◆ Aim of the task:
Extract the listing in its entirety, keeping each line identical to the original.

[Start of section]

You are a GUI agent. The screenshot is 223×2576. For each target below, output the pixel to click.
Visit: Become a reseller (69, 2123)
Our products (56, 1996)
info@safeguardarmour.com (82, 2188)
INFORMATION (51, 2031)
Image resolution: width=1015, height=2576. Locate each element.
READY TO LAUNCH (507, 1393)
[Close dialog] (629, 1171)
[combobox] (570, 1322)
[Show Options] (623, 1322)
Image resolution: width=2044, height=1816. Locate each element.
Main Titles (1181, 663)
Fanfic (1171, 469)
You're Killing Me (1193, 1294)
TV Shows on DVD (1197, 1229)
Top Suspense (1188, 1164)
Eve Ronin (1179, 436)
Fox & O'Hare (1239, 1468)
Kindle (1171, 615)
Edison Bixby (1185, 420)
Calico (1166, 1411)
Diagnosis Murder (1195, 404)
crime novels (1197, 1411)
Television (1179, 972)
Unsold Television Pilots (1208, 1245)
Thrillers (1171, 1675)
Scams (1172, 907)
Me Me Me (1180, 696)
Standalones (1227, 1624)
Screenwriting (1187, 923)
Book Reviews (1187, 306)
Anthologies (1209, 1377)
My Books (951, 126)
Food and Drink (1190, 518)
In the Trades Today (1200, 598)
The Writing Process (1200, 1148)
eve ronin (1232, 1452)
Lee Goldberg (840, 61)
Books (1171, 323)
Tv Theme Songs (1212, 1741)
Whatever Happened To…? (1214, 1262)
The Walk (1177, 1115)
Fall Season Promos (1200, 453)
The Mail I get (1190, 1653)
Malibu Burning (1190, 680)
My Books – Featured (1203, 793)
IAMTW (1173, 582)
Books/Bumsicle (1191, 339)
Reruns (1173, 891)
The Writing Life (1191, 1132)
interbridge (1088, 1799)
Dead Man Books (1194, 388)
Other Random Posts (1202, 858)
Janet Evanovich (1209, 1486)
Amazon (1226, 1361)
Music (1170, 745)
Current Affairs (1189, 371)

[End of section]

◆ Result of this exercise:
You are a GUI agent. The screenshot is 223×2576. For each target below, output the pixel to click.
Visit: Become a reseller (69, 2123)
Our products (56, 1996)
info@safeguardarmour.com (82, 2188)
INFORMATION (51, 2031)
Image resolution: width=1015, height=2576. Locate each element.
READY TO LAUNCH (507, 1393)
[Close dialog] (629, 1171)
[combobox] (570, 1322)
[Show Options] (623, 1322)
Image resolution: width=2044, height=1816. Locate each element.
Main Titles (1181, 663)
Fanfic (1171, 469)
You're Killing Me (1193, 1294)
TV Shows on DVD (1197, 1229)
Top Suspense (1188, 1164)
Eve Ronin (1179, 436)
Fox & O'Hare (1239, 1468)
Kindle (1171, 615)
Edison Bixby (1185, 420)
Calico (1166, 1411)
Diagnosis Murder (1195, 404)
crime novels (1197, 1411)
Television (1179, 972)
Unsold Television Pilots (1208, 1245)
Thrillers (1171, 1675)
Scams (1172, 907)
Me Me Me (1180, 696)
Standalones (1227, 1624)
Screenwriting (1187, 923)
Book Reviews (1187, 306)
Anthologies (1209, 1377)
My Books (951, 126)
Food and Drink (1190, 518)
In the Trades Today (1200, 598)
The Writing Process (1200, 1148)
eve ronin (1232, 1452)
Lee Goldberg (840, 61)
Books (1171, 323)
Tv Theme Songs (1212, 1741)
Whatever Happened To…? (1214, 1262)
The Walk (1177, 1115)
Fall Season Promos (1200, 453)
The Mail I get (1190, 1653)
Malibu Burning (1190, 680)
My Books – Featured (1203, 793)
IAMTW (1173, 582)
Books/Bumsicle (1191, 339)
Reruns (1173, 891)
The Writing Life (1191, 1132)
interbridge (1088, 1799)
Dead Man Books (1194, 388)
Other Random Posts (1202, 858)
Janet Evanovich (1209, 1486)
Amazon (1226, 1361)
Music (1170, 745)
Current Affairs (1189, 371)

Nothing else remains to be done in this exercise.